● **What you are asked to do**
No pictures, everything else exact: set down the entries in full.

== Materials provided ==

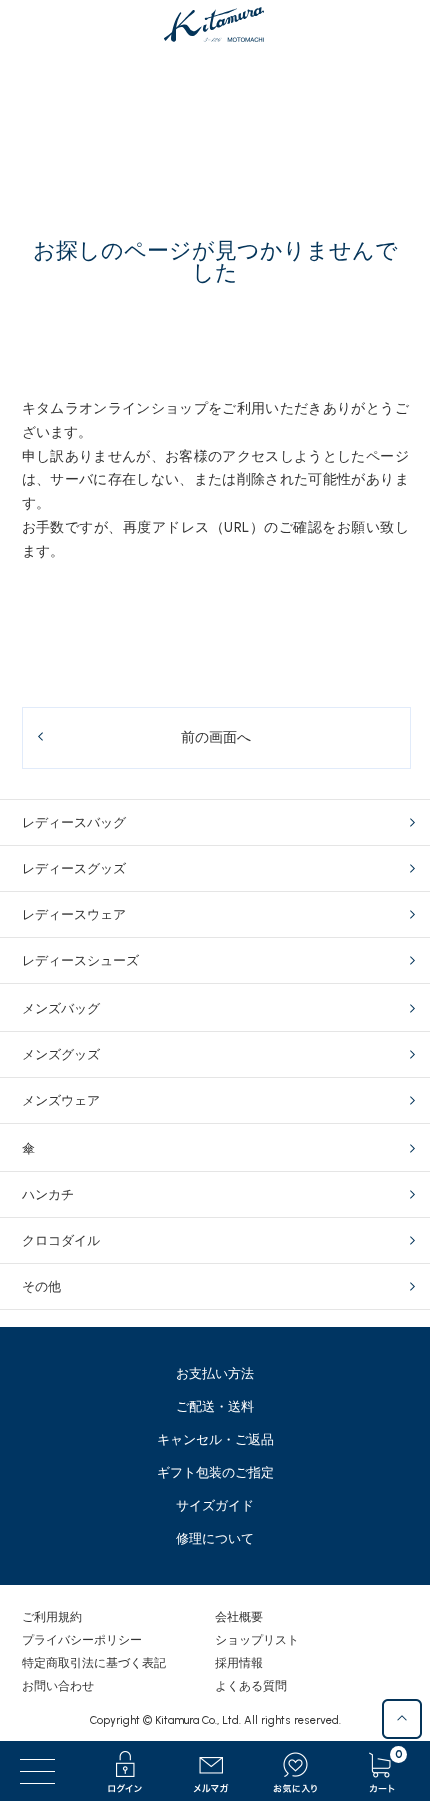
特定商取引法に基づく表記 (94, 1663)
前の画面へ (216, 737)
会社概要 (239, 1617)
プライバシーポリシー (82, 1640)
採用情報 (239, 1663)
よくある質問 (251, 1686)
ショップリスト (257, 1640)
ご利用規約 (52, 1617)
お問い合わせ (58, 1686)
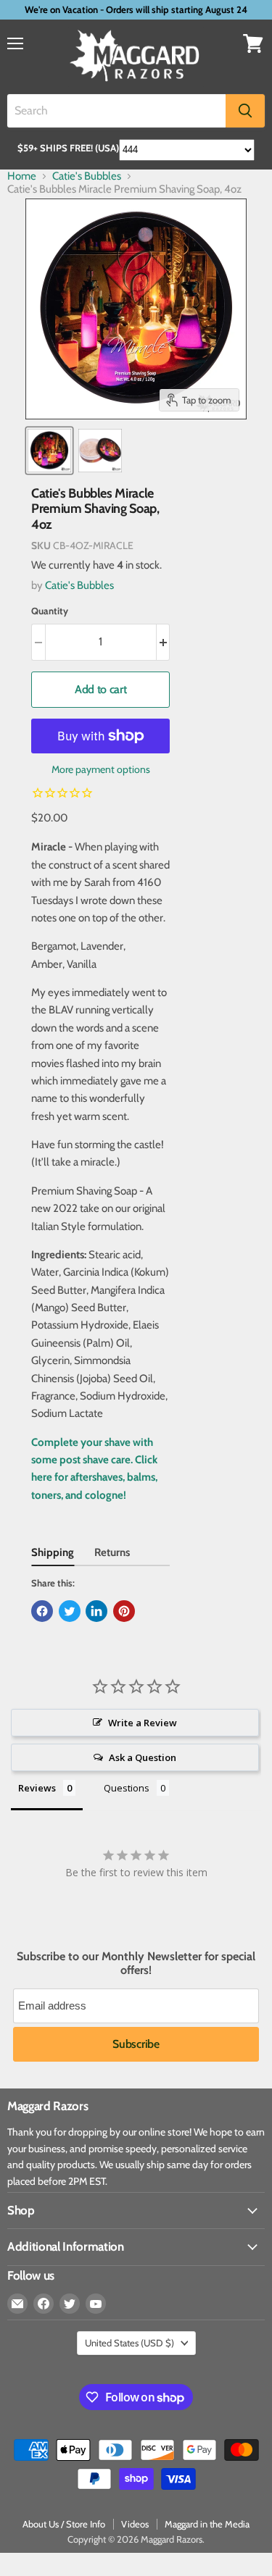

===

● **Worked solution**
特定商取引法に基づく表記 (94, 1663)
前の画面へ (216, 737)
会社概要 (239, 1617)
プライバシーポリシー (82, 1640)
採用情報 (239, 1663)
よくある質問 (251, 1686)
ショップリスト (257, 1640)
ご利用規約 (52, 1617)
お問い合わせ (58, 1686)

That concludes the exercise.